DIRECTION: Please retype the records below, starting at the line that contains "is (634, 490)." and ending at the line that contains "Action: point(226,14)", with both of those lines included.

>>>>

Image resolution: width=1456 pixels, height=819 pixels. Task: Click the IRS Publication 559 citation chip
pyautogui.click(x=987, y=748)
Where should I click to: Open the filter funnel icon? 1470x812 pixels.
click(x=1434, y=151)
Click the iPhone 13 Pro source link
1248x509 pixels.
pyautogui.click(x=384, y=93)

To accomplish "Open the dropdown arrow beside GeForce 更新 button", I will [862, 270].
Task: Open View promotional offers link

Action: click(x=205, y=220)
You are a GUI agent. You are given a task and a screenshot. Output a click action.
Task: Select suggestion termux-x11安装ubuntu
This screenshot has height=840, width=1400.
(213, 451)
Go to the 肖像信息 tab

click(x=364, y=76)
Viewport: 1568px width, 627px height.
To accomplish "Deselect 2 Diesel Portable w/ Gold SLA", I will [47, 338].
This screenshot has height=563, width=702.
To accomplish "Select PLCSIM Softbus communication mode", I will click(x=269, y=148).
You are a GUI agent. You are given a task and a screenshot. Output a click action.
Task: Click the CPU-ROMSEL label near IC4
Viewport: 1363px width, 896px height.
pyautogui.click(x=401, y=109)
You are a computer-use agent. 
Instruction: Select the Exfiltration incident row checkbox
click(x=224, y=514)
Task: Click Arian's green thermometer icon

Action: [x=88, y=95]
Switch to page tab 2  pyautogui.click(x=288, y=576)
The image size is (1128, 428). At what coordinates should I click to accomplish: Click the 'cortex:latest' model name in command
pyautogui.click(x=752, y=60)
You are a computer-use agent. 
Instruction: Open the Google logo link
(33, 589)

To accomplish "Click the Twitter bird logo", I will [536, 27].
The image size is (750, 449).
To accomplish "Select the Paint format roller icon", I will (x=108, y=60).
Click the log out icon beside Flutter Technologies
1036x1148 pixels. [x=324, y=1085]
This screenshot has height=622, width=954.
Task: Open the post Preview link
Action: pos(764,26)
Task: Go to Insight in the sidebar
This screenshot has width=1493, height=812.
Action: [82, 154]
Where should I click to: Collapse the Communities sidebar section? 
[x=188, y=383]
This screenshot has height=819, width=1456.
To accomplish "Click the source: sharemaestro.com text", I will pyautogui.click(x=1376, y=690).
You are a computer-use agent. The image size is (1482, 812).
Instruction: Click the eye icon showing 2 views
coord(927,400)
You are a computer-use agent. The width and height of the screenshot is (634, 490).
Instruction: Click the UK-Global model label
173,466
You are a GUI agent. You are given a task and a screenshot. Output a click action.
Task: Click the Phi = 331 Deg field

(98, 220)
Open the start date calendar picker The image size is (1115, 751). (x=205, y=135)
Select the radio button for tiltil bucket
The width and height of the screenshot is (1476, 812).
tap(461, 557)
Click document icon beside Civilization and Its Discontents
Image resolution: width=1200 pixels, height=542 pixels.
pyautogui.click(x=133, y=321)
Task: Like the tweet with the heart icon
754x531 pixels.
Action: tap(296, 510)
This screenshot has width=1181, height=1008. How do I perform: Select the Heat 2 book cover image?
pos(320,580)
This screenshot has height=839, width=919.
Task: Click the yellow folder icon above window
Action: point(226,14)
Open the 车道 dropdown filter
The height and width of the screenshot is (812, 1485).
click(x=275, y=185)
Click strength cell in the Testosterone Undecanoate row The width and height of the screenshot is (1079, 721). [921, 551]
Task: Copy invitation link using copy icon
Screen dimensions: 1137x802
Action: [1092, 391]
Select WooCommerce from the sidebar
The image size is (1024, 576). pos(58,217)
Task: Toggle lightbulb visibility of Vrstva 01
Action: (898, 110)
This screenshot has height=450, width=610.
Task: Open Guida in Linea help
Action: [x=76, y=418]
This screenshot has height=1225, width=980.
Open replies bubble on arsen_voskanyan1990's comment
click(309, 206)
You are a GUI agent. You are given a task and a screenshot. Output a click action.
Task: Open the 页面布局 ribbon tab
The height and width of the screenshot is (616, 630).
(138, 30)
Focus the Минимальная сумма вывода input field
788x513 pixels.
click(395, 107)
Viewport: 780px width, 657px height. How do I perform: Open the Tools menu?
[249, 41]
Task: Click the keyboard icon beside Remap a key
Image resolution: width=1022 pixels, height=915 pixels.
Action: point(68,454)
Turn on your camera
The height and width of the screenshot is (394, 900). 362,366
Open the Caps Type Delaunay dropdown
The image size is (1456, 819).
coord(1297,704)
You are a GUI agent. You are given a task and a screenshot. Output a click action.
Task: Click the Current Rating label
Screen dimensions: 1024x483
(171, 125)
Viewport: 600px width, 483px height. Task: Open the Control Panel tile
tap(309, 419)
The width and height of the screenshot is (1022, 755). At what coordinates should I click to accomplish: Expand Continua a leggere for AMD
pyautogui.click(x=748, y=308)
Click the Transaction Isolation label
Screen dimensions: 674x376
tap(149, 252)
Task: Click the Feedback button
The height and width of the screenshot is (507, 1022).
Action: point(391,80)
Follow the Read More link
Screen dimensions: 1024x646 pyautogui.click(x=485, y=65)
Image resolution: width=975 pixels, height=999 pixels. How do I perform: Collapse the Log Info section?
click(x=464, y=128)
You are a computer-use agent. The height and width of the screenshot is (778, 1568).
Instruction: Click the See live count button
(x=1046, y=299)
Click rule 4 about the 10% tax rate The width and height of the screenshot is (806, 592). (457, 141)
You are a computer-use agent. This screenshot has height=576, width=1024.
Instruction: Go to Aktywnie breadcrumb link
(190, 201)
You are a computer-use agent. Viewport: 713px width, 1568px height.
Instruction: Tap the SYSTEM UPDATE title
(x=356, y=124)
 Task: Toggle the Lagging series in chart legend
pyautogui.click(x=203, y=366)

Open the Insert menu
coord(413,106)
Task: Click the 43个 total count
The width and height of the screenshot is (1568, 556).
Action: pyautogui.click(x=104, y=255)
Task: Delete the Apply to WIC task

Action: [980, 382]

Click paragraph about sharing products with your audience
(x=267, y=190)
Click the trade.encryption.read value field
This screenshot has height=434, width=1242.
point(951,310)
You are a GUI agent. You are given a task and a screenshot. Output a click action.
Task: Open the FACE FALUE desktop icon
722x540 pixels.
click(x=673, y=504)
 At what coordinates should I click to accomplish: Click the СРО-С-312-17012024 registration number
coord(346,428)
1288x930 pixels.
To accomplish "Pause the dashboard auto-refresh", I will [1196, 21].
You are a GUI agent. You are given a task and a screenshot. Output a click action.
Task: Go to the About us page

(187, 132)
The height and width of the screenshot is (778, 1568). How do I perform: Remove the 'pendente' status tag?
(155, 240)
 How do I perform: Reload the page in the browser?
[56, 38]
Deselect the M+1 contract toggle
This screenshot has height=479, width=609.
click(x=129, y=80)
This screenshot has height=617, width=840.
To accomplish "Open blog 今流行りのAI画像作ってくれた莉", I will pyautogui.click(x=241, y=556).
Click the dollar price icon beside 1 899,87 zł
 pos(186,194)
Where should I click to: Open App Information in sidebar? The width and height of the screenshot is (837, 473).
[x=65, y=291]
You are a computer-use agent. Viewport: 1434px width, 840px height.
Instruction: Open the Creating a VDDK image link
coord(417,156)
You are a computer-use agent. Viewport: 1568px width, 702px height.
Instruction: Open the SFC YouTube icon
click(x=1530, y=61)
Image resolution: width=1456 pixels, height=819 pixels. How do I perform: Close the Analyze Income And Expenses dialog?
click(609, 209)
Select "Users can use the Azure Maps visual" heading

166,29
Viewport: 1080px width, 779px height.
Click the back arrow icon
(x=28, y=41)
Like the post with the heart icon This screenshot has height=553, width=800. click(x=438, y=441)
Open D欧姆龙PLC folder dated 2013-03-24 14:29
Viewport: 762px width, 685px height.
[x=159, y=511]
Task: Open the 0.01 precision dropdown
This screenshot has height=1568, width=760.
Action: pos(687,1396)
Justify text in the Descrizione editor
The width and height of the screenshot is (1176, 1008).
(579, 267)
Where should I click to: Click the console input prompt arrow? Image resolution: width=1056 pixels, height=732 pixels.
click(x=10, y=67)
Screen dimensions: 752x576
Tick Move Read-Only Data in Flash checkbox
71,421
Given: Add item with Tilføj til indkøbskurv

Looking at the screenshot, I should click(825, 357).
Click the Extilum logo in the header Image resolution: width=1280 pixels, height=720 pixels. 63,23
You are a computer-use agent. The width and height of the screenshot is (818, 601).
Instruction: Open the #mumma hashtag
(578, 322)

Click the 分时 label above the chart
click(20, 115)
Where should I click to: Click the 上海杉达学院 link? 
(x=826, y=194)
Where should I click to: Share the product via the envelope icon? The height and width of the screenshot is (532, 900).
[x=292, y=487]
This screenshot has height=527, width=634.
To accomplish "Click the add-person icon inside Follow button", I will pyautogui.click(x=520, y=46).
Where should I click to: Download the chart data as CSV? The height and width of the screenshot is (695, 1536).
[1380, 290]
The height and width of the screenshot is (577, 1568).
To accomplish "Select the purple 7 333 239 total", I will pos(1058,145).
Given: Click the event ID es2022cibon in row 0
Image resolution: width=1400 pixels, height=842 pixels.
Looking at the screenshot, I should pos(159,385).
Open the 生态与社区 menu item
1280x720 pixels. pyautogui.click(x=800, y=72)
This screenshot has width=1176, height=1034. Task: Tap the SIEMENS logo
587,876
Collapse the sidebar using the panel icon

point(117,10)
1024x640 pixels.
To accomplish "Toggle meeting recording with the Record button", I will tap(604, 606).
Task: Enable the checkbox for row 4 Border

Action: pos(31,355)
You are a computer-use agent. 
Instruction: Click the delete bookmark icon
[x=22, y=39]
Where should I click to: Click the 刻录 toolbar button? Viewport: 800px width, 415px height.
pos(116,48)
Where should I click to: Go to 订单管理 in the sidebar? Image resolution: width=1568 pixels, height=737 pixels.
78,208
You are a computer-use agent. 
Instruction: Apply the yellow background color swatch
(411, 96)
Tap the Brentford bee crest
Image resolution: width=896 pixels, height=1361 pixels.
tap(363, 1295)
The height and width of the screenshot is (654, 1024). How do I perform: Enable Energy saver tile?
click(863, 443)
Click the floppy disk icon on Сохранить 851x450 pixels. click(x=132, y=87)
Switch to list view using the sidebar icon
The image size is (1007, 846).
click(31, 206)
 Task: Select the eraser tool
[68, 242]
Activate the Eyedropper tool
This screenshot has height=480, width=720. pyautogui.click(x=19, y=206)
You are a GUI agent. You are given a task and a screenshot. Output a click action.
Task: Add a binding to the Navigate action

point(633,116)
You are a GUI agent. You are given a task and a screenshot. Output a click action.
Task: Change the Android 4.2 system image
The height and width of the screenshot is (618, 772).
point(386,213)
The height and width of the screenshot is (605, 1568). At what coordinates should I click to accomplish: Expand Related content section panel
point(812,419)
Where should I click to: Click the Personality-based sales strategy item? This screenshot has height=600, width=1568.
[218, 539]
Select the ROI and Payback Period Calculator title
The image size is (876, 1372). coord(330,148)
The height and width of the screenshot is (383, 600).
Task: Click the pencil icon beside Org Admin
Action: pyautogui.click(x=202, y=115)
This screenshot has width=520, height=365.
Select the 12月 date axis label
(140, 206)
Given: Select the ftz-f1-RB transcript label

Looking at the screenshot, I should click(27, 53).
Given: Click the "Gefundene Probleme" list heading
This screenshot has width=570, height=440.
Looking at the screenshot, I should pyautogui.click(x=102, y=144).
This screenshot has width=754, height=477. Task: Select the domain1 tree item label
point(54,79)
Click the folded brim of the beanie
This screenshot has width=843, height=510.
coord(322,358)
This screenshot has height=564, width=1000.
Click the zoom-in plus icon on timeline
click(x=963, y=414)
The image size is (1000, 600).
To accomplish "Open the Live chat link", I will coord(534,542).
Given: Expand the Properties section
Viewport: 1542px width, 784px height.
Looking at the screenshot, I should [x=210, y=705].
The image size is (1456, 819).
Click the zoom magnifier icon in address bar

<<<<

TASK OUTPUT:
You are a computer-use agent. The width and height of the screenshot is (634, 490).
Instruction: Click the UK-Global model label
173,466
You are a GUI agent. You are given a task and a screenshot. Output a click action.
Task: Click the Phi = 331 Deg field

(98, 220)
Open the start date calendar picker The image size is (1115, 751). (x=205, y=135)
Select the radio button for tiltil bucket
The width and height of the screenshot is (1476, 812).
tap(461, 557)
Click document icon beside Civilization and Its Discontents
Image resolution: width=1200 pixels, height=542 pixels.
pyautogui.click(x=133, y=321)
Task: Like the tweet with the heart icon
754x531 pixels.
Action: tap(296, 510)
This screenshot has width=1181, height=1008. How do I perform: Select the Heat 2 book cover image?
pos(320,580)
This screenshot has height=839, width=919.
Task: Click the yellow folder icon above window
Action: point(226,14)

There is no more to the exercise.